2. In a fuel feeding system as set forth in claim 1 wherein the gaseous fuel is supplied to the engine independently of the charge forming device.
3. In a fuel feeding system as set forth in claim 2 wherein the gaseous fuel is supplied to the engine independently of the induction system.
4. In a fuel feeding system as set forth in claim 1 wherein the engine is of the two-cycle type.
5. In a fuel feeding system as set forth in claim 4 wherein the two-cycle engine is of the crankcase compression type and further including a transfer passage for transferring the compressed fuel/air mixture from the crankcase to the combustion chamber, the gaseous fuel being supplied to the transfer passage.
6. In a fuel feeding system as set forth in claim 1 wherein the source of pressurized gaseous fuel comprises a container containing high pressure gaseous fuel and pressure regulating valve means for supplying the gaseous fuel to the engine at a regulated, lower pressure.
7. In a fuel feeding system for a two-cycle engine of the crankcase compression type operated on a liquid fuel and having a charge forming device and associated induction system for running of said engine, and a transfer passage for transferring the compressed fuel/air mixture from the crankcase to the combustion chamber, the improvement comprising a source of pressurized gaseous fuel and means for selectively supplying said gaseous fuel to said engine through said transfer passage.
8. In a fuel feeding system as set forth in claim 7 wherein the source of pressurized gaseous fuel comprises a container containing high pressure gaseous fuel and pressure regulating valve means for supplying the gaseous fuel to the engine at a regulated, lower pressure.
Description

This is a continuation of U.S. patent application Ser. No. 650,364, filed Sept. 13, 1984 and now abandoned.

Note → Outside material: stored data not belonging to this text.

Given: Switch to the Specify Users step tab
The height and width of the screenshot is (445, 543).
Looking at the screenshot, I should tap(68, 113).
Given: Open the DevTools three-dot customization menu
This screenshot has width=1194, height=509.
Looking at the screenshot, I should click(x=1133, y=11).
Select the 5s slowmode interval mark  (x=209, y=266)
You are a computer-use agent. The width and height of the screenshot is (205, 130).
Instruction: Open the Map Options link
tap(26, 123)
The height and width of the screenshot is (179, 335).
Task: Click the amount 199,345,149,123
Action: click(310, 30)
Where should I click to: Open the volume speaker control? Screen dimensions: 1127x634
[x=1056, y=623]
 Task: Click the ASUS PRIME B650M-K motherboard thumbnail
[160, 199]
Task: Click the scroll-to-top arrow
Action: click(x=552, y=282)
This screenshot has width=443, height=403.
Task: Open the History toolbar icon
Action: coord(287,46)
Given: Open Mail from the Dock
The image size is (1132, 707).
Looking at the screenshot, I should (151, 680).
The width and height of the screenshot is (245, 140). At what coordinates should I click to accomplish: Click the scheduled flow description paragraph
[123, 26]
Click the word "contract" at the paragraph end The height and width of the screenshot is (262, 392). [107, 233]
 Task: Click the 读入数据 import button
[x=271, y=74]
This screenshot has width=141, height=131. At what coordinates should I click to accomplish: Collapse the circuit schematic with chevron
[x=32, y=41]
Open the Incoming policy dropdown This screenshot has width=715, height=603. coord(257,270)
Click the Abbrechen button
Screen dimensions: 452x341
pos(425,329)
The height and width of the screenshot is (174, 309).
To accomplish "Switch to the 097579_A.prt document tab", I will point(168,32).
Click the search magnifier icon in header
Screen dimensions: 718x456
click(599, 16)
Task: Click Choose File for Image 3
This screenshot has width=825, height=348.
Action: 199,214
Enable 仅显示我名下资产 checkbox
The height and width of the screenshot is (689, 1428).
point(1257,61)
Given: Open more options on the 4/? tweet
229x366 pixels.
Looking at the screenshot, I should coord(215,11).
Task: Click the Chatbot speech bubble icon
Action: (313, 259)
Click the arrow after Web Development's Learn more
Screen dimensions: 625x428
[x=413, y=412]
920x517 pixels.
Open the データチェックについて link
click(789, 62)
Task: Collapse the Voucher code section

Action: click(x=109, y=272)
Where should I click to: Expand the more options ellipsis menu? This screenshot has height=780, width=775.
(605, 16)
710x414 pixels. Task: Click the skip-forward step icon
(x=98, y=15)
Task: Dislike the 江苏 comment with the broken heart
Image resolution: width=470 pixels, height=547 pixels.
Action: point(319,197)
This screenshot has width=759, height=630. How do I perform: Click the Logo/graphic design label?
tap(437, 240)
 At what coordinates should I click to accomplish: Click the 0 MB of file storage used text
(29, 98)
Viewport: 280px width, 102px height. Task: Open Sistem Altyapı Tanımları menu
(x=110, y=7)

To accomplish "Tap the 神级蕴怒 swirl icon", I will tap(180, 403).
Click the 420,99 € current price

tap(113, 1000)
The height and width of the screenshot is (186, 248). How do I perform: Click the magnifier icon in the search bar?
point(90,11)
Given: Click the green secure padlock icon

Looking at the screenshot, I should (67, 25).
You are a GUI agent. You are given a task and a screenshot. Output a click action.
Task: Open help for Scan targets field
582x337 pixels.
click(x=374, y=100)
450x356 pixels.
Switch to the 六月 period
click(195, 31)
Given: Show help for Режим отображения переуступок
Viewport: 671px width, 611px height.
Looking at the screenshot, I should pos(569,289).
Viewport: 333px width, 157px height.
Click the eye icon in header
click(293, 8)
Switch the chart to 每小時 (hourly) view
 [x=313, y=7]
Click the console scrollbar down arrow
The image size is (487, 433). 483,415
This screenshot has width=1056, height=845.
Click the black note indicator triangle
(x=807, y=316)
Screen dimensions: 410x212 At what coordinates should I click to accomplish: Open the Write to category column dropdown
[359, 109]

BACKGROUND OF THE INVENTION

This invention relates to a fuel supplying device for an internal combustion engine and more particularly to an improved device for operating an engine on a low quality fuel.

Because of the diminishing quantity of high quality fuels that are available for operating internal combustion engines, and the increased cost of such high quality fuels, it has been proposed to operate engines on fuels other than gasoline. For example, it has been proposed to operate an engine on fuels having lower quality than gasoline such as alcohol or kerosene. Kerosene is a commonly used fuel in connection with outboard motors. Where such lower quality fuels are used, however, it has been proposed to provide a system for introducing a higher quality fuel to the engine during certain running conditions such as starting, cold running and acceleration. Such "dual fuel engines" have fallen into one of two general categories. With one of these categories, the engine is provided with two separate induction systems, one for each fuel, and the operator can select which system supplies fuel to the engine for primarily all of its running conditions. Another type of system embodies a dual fuel charge forming device wherein the two different fuels are mixed with the air and introduced into the induction system in response to its running requirements. Such dual fuel systems of the types previously proposed have been very complicated and, furthermore, may present problems when running under some conditions. For example, with the type of device that automatically switches from one fuel to the other in response to the running conditions, there is a danger that the fuel transfer is not smooth during transitional conditions and unstable running may result.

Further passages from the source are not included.